Things to do: Compute the changes in thermodynamic quantities for the different processes, and check your results:
Number  How many moles of ideal gas are in this simulation? (This is, in fact, noted below the applet. Try to figure this out before looking.)
Isobaric  Compute the heat needed to raise the volume by 50 cc for a specific pressure and check your result. (Note: To set the pressure to something easy to work with, go to the isothermal process, grab the piston, and move it up or down until you obtain the pressure you desire. Then go back to the constant pressure process and clear the graph.) Note that the temperature can not be raised above 200 K by adding heat for this process. Next, compute the change in temperature if you increase the volume by 50 cc, by grabbing the piston and moving it.
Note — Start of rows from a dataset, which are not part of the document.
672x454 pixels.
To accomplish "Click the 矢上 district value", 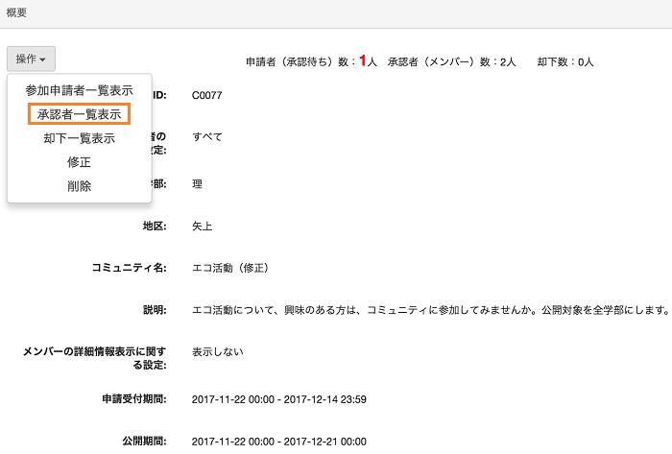I will click(x=202, y=227).
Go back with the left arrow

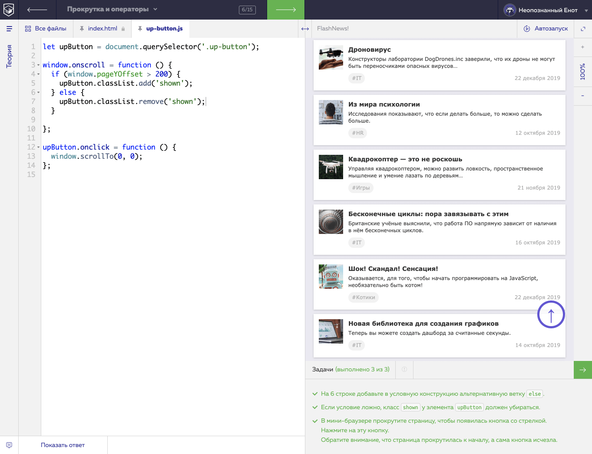pos(37,10)
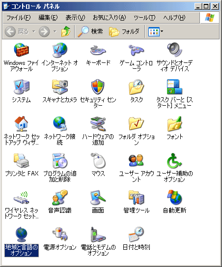Open ユーザー アカウント icon
The width and height of the screenshot is (222, 267).
(136, 160)
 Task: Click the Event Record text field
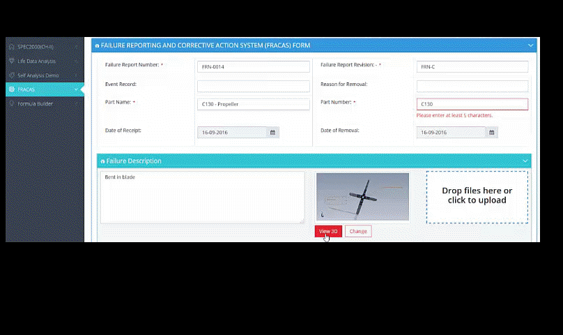[253, 87]
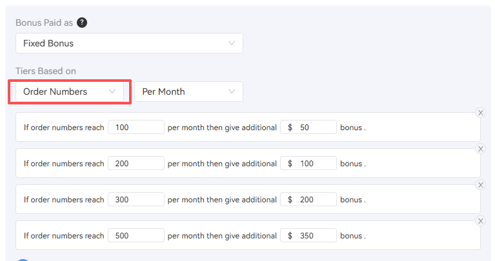Image resolution: width=495 pixels, height=261 pixels.
Task: Remove the 500 order numbers tier
Action: [480, 221]
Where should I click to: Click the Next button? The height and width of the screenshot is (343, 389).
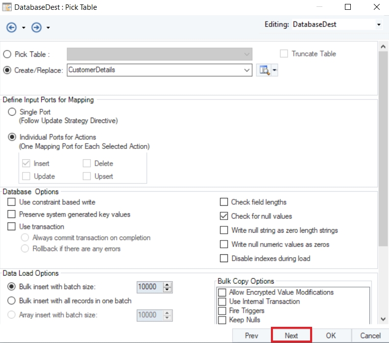pyautogui.click(x=292, y=336)
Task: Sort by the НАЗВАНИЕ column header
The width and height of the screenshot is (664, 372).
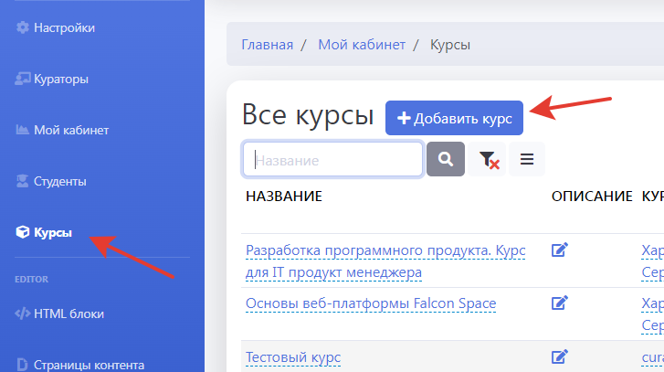Action: pyautogui.click(x=283, y=197)
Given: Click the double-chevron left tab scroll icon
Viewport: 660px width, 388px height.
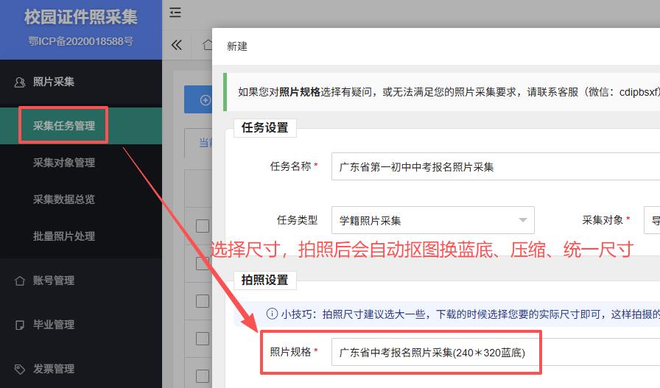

Isochoric  Compute the heat needed to raise the pressure by 30 kPa at constant volume and check your result. Again, you can set your starting point by moving the piston in an isothermal process and the temperature can not be raised above 200 K by adding heat for this process.
Isothermal  How much do you need to change the volume in order to double the pressure of the gas? How much heat is exchanged in this process? (Note: You can't really check this last question using the applet,
but you should be able to answer it.)
Adiabatic  How much do you need to change the volume in order to double the pressure of the gas? Why is this different from an isothermal process?
More difficult
Engine Design  Comput the endpoints (P, V, and T) of an engine with the following three processes: Isothermal expansion from V_{1} to 3 V_{1} (picking a fairly large initial value of P, around 120 kPa), Constant volume change in pressure, then adiabatic compression back to your original point. You need to compute the final pressure of the second step in order for the cycle to be closed. Use the applet to show that your result is correct.
How does working with a diatomic ideal gas change your answer? Show this.